While mobile biometrics are still a work in progress, there are multiple potential uses within the enterprise, including granting access to locked-down "containers" of enterprise data or applications stored on the device, requiring on-device biometric scans to authenticate the user to the enterprise network and applications, and possibly even granting physical access to buildings and rooms.
These are intriguing use cases, but significant work still has to be done to make them a reality. Given the current capabilities of most mobile device hardware today, touch-based biometric inputs like fingerprint recognition will require new hardware to offer enterprise-class fingerprint recognition, says Troy Potter, VP of identity solutions for Unisys.
At the moment, there are very few phones out on the market today that actually have onboard biometrics hardware built into the device. They do exist, however--the Motorola ATRIX includes a fingerprint recognition feature that unlocks the phone for an authorized user.
But existing hardware such as the microphone and the camera could be used by special software that taps into these capabilities.
"There are so many potential inputs--capacitive screens, microphones, cameras, accelerometers, you name it," says Beau Woods, founder of Stratigos Security, a security consultancy based in Atlanta. "And [these devices] have enough processing power to do more advanced pattern matching, too."
Unisys's Potter agrees. "I think where it's actually good is in facial recognition or voice recognition," he says, "where it's already built into the phone itself as far as being able to take high res photos or record audio."
Tying that hardware capability into a meaningful scanning system that can recognize facial or voice characteristics and use it to authenticate may well be within the mien of existing devices. This fall a San Jose, Calif.-based company called EyeVerify introduced an "eyeprint" product meant to verify user identities tagged to unique eye vein patterns. The software product takes advantage of existing camera inputs on mobile devices to perform the scan.
There are also indications that major players may be getting in on the act. This summer, Apple spent $356 million to acquire biometrics hardware manufacturer AuthenTec, a purchase that some pundits speculated was for potential addition of AuthenTec fingerprint readers to iPhones and iPads. Just prior to the acquisition, AuthenTec inked a deal with Samsung to build fingerprint readers into an upcoming generation of its Android smartphones. It's still unclear what the acquisition means for this deal, but it's evident from AuthenTec's activities that built-in biometrics hardware may be on the not-so-distant horizon.
But simply introducing nifty biometrics mechanisms on mobile devices is only one part of the equation. Software and business processes also need to be in place for security assurance to be eligible for wide-scale enterprise adoption.

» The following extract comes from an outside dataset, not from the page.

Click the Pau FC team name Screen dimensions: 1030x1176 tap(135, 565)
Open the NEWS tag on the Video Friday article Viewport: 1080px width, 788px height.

Some security pros remain wary.
"Biometrics on mobile devices will be a non-starter due to the mismatch between the cost and capabilities of consumer-grade hardware for biometrics and the needs for security and reliability for enterprises," says Phil Lieberman, president of Lieberman Software. "The management of biometric data is a nightmare due to lack of standardization as well as the secure storage and secure retrieval/verification in a mobile setting."
But Darren Platt, CTO of Symplified, an identity management provider, says that it all depends on the use case and the specific asset being accessed by a device.
"There are certain scenarios that require a high degree of assurance and will therefore never be able to leverage BYOD because of concerns about the integrity of unmanaged client devices," he says. "There are, however, many other scenarios that will." The real key will be in how well consumer device providers enable federated authentication protocols like SAML or OAuth.
"Done right, this will allow carriers to provide authentication to apps and services provided by third parties," he says.